### TASK INPUTS

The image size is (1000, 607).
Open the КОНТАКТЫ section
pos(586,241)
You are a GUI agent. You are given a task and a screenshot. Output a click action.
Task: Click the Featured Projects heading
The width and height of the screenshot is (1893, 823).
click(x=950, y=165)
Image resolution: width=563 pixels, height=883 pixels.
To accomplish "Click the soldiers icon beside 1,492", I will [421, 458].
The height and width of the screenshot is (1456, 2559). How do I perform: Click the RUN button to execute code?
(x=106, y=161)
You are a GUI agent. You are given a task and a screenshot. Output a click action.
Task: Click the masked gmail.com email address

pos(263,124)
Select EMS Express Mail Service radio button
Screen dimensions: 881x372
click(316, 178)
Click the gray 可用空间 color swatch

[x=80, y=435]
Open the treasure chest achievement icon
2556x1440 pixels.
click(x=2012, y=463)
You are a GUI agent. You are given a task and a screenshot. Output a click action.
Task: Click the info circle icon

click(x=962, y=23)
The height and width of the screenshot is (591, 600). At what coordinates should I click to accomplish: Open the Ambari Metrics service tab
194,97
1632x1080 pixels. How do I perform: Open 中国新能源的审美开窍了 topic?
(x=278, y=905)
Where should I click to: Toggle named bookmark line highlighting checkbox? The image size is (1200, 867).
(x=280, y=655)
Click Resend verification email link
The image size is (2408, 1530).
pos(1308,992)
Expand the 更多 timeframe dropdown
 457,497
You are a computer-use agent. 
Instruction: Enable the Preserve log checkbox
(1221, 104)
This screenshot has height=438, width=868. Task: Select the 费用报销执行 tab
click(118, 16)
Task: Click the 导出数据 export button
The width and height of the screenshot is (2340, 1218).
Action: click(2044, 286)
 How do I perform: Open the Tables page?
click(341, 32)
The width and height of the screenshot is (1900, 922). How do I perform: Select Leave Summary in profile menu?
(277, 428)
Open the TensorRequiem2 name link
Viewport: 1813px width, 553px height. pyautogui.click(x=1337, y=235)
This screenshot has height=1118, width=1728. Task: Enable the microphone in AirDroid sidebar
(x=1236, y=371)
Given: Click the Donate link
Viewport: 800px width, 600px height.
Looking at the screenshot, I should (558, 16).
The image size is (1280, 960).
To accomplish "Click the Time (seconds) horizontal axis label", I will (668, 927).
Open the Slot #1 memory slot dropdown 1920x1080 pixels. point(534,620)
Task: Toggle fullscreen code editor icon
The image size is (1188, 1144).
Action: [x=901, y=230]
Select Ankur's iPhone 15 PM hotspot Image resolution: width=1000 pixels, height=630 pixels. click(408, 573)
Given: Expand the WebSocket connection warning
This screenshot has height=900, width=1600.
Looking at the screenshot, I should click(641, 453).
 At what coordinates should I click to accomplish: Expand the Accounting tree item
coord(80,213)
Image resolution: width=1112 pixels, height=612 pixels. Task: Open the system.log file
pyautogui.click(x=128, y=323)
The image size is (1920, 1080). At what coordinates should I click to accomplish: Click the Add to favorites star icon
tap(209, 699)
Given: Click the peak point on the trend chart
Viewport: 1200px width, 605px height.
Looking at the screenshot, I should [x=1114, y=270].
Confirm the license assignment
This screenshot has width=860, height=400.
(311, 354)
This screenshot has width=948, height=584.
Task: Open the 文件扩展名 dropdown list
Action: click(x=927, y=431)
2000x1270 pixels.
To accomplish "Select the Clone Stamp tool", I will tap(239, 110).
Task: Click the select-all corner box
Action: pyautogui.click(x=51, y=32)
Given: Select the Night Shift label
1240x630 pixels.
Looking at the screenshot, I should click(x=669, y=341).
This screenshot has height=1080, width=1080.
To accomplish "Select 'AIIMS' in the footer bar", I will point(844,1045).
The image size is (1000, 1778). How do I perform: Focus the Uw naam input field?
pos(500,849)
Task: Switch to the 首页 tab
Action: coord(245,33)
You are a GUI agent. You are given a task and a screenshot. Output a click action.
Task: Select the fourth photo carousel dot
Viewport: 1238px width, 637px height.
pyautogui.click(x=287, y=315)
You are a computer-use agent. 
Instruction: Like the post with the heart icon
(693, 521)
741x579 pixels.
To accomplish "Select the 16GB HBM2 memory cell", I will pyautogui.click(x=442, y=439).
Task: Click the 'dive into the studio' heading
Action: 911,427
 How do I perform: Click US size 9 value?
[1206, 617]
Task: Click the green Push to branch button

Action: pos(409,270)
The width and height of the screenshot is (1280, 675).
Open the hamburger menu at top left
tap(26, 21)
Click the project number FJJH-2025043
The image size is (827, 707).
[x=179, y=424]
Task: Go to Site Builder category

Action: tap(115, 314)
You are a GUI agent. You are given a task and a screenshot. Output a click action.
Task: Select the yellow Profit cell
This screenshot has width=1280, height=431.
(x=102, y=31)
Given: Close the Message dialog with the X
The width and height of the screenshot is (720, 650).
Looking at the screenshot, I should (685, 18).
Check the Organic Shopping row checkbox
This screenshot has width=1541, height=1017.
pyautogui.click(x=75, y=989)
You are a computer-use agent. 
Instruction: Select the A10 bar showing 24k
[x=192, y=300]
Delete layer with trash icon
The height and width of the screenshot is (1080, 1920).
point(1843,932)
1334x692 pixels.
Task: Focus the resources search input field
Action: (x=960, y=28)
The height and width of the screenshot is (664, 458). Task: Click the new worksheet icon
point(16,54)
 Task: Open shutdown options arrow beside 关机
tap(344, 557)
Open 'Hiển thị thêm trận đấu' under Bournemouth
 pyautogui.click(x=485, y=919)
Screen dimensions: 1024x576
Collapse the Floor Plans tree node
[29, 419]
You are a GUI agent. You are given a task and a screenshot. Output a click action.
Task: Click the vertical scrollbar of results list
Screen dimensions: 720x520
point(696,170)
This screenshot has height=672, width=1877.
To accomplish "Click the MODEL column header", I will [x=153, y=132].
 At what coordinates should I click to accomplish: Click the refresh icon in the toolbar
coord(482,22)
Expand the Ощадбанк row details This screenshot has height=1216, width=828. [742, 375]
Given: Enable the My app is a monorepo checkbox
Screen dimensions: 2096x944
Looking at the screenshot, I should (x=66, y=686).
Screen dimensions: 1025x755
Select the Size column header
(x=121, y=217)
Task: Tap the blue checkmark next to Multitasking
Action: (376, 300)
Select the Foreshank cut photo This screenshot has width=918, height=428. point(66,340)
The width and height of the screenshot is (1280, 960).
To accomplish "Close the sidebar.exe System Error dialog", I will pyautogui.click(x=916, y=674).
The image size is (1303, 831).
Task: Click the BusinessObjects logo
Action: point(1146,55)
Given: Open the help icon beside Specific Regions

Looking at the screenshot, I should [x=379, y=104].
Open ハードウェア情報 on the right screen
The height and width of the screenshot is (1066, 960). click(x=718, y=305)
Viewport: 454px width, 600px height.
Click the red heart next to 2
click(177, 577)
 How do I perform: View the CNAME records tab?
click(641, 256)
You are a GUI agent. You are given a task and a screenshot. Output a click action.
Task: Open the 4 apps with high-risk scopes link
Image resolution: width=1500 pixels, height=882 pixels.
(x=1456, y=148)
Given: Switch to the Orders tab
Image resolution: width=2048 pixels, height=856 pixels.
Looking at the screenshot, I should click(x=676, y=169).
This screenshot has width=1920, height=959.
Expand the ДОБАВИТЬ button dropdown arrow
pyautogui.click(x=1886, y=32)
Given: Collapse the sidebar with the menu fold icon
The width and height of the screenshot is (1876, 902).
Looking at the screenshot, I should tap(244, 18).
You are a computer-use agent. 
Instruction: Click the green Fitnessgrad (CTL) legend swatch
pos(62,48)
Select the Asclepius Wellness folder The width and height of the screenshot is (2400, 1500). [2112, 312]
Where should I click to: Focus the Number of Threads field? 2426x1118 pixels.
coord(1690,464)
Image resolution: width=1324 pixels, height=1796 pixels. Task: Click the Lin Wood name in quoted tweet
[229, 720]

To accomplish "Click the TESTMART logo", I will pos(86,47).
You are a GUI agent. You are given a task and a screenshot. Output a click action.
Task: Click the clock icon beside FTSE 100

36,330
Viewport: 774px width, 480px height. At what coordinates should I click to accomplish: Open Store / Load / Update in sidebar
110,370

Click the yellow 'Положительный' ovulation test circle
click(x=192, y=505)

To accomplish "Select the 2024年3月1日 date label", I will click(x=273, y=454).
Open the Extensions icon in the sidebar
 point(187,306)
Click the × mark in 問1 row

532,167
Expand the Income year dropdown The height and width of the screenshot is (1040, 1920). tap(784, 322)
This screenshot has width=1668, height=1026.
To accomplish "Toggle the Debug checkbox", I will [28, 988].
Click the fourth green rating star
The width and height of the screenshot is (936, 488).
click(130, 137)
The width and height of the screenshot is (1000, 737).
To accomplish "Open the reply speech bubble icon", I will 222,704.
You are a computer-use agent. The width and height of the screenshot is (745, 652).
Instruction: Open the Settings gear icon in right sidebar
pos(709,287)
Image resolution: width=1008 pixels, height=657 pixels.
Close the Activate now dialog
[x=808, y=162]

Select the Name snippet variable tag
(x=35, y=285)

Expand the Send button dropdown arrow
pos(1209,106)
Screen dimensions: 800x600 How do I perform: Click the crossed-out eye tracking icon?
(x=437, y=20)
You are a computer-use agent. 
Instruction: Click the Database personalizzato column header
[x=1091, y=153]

######

# YOUR TASK
Copy the lines of the listing without any changes, starting at the line that contains "Open the Slot" and ending at the line that contains "coord(80,213)", with both of those lines included.

# TASK ANSWER
Open the Slot #1 memory slot dropdown 1920x1080 pixels. point(534,620)
Task: Toggle fullscreen code editor icon
The image size is (1188, 1144).
Action: [x=901, y=230]
Select Ankur's iPhone 15 PM hotspot Image resolution: width=1000 pixels, height=630 pixels. click(408, 573)
Given: Expand the WebSocket connection warning
This screenshot has height=900, width=1600.
Looking at the screenshot, I should click(641, 453).
 At what coordinates should I click to accomplish: Expand the Accounting tree item
coord(80,213)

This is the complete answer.